I just follow the settings from repo and paper to train. And I found big data helps a lot. I did not use the training data referred to in the repo. Have you reviewed this paper?

liziru commented 3 years ago

@liziru Have you finished all 200 epochs training? and what's the final val_loss?

Thanks for your reply. This training won't stop until the early-stopping callback patience is exhausted. And the final loss is close to -21.3. What about the training loss?

@liziru How can you get -21.3 losses? My current parameters are, audio_length: 30 silence_length: 0.0 total_hours: 40 snr_lower: -10 snr_upper: 10 total_snrlevels: 5 Training Data: Validation Data = 7:3 Noise Type: 9 EA DTLN parameters are set as default parameters in git code.

Total Result : loss -11.7281, validation loss -11.0988...

Any advice would be appreciated....

'total_snrlevels' should be 30. And you should review the paper for detailed training data settings.

LeeGyuHa commented 3 years ago

@liziru Have you finished all 200 epochs training? and what's the final val_loss?

Thanks for your reply. This training won't stop until the early-stopping callback patience is exhausted. And the final loss is close to -21.3. What about the training loss?

@liziru How can you get -21.3 losses? My current parameters are, audio_length: 30 silence_length: 0.0 total_hours: 40 snr_lower: -10 snr_upper: 10 total_snrlevels: 5 Training Data: Validation Data = 7:3 Noise Type: 9 EA DTLN parameters are set as default parameters in git code. Total Result : loss -11.7281, validation loss -11.0988... Any advice would be appreciated....

'total_snrlevels' should be 30. And you should review the paper for detailed training data settings.

Thank you. Thanks to this, Validation loss -16 came out. However, the performance is worse than model.h5 (the model in the code).

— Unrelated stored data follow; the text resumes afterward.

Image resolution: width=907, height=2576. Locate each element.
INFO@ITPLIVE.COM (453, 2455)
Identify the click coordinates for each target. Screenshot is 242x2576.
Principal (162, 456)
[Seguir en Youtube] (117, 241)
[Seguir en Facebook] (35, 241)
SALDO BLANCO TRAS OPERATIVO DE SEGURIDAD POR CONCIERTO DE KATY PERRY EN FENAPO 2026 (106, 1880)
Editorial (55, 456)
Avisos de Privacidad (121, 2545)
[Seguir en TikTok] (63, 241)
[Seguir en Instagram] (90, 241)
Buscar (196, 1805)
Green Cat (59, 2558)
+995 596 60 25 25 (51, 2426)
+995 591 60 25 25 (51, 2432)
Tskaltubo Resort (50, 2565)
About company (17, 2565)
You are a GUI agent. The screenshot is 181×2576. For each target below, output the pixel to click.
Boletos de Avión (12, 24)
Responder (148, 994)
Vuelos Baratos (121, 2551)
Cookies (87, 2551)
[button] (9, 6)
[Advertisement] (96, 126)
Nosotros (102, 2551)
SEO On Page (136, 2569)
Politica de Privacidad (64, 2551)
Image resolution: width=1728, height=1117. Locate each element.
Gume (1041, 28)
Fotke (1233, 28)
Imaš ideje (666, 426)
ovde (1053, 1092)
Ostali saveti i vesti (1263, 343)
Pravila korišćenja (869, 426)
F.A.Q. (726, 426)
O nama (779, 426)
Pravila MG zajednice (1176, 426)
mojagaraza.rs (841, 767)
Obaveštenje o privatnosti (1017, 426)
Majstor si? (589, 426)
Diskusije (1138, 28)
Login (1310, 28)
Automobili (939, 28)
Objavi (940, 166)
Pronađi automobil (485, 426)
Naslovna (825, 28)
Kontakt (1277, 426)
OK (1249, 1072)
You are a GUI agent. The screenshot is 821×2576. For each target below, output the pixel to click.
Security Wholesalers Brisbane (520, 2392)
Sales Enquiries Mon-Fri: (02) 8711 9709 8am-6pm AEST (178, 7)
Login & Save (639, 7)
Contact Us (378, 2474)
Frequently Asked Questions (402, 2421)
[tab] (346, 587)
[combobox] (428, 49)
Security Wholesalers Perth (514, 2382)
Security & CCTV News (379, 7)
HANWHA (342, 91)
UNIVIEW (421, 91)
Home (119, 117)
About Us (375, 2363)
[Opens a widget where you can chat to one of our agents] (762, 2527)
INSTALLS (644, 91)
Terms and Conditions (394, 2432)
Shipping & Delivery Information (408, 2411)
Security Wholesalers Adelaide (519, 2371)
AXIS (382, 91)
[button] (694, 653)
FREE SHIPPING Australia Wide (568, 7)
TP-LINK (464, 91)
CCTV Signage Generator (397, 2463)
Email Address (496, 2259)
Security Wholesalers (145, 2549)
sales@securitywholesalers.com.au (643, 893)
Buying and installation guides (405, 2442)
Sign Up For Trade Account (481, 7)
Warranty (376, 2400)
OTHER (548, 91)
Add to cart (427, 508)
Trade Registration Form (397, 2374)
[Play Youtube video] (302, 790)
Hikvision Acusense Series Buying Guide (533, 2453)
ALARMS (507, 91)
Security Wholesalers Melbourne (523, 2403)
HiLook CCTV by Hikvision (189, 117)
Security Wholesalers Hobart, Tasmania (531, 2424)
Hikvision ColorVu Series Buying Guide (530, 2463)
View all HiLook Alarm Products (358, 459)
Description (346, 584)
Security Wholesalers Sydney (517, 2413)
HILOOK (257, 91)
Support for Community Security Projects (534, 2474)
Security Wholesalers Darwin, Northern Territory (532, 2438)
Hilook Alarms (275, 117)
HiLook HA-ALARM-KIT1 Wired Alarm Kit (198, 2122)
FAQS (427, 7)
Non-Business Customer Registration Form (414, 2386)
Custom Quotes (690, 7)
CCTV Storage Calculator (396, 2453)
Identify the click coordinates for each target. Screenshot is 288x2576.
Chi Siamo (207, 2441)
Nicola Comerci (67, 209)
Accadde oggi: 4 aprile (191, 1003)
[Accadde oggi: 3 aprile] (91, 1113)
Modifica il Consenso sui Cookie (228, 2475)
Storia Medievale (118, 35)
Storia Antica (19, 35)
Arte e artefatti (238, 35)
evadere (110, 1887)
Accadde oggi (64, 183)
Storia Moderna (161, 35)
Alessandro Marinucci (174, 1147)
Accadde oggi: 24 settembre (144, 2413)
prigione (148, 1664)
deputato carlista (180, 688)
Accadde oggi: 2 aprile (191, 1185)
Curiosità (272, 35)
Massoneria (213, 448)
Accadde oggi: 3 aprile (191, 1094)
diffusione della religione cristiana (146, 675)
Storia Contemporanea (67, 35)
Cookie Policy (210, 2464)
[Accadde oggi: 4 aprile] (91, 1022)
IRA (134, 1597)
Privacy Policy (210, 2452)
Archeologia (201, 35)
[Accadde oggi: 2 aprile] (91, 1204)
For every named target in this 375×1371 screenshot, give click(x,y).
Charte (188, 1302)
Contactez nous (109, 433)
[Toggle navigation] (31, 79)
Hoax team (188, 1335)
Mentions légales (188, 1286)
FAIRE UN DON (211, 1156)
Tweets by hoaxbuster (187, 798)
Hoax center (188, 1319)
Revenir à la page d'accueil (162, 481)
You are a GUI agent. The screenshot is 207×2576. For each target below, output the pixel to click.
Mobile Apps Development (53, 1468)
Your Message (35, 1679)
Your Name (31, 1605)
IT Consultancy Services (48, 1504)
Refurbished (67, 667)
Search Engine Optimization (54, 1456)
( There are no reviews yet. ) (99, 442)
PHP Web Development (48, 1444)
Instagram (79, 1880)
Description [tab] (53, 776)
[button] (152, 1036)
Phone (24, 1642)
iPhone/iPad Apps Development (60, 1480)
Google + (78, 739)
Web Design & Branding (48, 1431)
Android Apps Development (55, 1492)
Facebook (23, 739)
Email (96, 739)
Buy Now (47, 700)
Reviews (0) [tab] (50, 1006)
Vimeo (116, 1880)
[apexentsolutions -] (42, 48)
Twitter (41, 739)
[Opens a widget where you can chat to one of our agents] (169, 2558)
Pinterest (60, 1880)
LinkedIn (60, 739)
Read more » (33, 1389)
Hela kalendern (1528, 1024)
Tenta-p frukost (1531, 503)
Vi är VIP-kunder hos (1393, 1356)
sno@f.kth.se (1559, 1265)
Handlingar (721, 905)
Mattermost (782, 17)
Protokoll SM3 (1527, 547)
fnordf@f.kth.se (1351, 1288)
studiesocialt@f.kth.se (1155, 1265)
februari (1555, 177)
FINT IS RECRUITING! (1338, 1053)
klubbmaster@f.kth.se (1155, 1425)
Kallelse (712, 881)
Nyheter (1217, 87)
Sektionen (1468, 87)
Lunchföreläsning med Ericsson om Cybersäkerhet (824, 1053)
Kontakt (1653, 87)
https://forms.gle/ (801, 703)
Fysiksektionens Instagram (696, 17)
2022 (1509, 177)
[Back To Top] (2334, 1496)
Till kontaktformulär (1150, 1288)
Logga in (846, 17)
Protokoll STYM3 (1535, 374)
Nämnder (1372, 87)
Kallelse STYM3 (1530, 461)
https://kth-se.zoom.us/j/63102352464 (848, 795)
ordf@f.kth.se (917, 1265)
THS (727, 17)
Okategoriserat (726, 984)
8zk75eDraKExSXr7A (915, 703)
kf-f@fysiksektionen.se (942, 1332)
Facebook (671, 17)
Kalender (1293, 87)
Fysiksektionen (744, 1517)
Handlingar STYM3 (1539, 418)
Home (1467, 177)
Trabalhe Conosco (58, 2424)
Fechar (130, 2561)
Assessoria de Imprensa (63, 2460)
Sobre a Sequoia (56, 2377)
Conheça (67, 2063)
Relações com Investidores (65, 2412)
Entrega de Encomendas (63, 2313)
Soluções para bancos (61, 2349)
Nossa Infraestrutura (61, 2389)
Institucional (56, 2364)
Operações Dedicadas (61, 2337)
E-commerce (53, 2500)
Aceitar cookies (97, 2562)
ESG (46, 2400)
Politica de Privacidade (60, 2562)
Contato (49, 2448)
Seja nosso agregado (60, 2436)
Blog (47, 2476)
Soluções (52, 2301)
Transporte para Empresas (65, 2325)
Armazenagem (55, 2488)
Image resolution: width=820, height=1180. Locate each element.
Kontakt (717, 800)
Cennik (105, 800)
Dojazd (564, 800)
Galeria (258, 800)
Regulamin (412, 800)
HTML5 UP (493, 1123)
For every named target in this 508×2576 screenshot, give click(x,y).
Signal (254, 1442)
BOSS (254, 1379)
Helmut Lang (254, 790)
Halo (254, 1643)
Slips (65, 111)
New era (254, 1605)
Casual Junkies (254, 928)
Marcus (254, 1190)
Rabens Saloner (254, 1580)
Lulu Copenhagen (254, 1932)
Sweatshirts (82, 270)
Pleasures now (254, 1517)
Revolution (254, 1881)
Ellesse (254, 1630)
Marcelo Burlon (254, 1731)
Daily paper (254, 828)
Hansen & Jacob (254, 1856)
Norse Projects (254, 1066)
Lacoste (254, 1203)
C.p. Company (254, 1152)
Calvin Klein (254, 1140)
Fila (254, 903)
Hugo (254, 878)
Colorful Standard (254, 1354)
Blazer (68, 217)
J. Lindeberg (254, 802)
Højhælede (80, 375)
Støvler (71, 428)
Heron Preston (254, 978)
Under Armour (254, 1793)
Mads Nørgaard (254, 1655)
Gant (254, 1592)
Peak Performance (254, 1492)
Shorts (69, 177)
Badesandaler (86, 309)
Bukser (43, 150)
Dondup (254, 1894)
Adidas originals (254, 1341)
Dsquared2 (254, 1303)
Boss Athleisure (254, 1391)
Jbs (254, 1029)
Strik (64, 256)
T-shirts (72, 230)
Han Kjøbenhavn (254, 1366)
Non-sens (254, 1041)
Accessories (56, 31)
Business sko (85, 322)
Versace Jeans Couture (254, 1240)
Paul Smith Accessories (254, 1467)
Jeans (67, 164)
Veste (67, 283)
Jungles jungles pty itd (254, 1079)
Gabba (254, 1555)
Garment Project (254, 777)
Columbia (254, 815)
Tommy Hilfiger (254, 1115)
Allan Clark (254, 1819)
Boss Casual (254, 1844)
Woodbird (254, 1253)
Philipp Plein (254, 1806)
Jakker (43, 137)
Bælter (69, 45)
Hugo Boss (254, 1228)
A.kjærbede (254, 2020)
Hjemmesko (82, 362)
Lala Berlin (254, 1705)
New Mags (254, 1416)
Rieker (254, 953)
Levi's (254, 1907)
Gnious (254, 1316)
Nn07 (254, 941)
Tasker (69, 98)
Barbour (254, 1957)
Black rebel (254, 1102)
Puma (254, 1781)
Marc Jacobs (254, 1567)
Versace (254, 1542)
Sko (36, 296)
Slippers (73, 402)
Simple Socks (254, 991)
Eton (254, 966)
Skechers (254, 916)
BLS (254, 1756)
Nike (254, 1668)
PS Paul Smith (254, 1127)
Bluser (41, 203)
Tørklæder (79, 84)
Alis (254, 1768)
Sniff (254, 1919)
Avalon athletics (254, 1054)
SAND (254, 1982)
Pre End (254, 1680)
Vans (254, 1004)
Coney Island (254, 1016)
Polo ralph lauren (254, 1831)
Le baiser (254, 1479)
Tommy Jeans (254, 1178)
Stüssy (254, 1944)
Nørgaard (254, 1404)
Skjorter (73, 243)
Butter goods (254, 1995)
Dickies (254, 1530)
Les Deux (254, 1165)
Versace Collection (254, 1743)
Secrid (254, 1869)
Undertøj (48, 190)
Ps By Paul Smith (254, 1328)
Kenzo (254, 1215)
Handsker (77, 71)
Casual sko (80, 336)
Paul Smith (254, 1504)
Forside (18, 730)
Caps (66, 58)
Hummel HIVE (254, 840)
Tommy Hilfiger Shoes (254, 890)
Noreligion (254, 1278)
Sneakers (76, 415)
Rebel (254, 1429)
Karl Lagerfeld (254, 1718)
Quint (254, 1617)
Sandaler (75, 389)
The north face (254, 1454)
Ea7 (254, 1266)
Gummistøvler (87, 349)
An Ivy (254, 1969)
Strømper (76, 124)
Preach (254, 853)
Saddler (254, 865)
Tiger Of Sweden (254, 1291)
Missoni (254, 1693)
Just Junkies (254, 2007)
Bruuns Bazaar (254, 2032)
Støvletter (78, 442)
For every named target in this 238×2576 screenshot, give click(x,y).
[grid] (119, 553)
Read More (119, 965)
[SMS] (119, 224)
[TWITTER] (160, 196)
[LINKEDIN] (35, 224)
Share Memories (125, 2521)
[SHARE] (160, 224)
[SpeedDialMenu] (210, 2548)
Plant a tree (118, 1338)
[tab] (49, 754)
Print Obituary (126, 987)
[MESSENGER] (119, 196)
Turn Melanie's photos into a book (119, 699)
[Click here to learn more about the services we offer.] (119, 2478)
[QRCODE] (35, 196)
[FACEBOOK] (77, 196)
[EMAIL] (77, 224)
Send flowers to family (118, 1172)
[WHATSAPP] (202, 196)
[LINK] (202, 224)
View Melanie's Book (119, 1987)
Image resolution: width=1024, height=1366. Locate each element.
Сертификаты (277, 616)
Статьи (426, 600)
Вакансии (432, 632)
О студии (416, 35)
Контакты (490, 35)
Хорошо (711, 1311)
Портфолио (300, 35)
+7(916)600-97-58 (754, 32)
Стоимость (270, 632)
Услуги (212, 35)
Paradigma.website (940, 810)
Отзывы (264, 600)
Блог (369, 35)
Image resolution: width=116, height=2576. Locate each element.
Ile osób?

ghost commented 3 years ago

@liziru 您好,请问下你自己重新训练的模型大概是多少轮停的吖?我自己训练都是80多轮就停了,而且训练出来的模型参数大小是3990352,和预训练的参数量(norm 4003624 和 3989312)对不上啊

liziru commented 3 years ago

@liziru 您好,请问下你自己重新训练的模型大概是多少轮停的吖?我自己训练都是80多轮就停了,而且训练出来的模型参数大小是3990352,和预训练的参数量(norm 4003624 和 3989312)对不上啊

可以对比看一下降噪效果

ghost commented 3 years ago

@liziru 降噪效果从波形图上看比这预训练效果差些,参数大小就是模型最后训练完成保存的大小,训练数据也是按照-5 ~25 生成的

liziru commented 3 years ago

@liziru 降噪效果从波形图上看比这预训练效果差些,参数大小就是模型最后训练完成保存的大小,训练数据也是按照-5 ~25 生成的

训练数据不完全一样。我的结果也会差一点。

jeungmin717 commented 1 year ago

@liziru Hi, How can you get val_loss around -21? In my case I get train_loss 0.0011 val_loss:46 I didn't change a thing in this repository, or data configuration 500h (same as provided breizhn/dns-challenge) Can you give me some hint?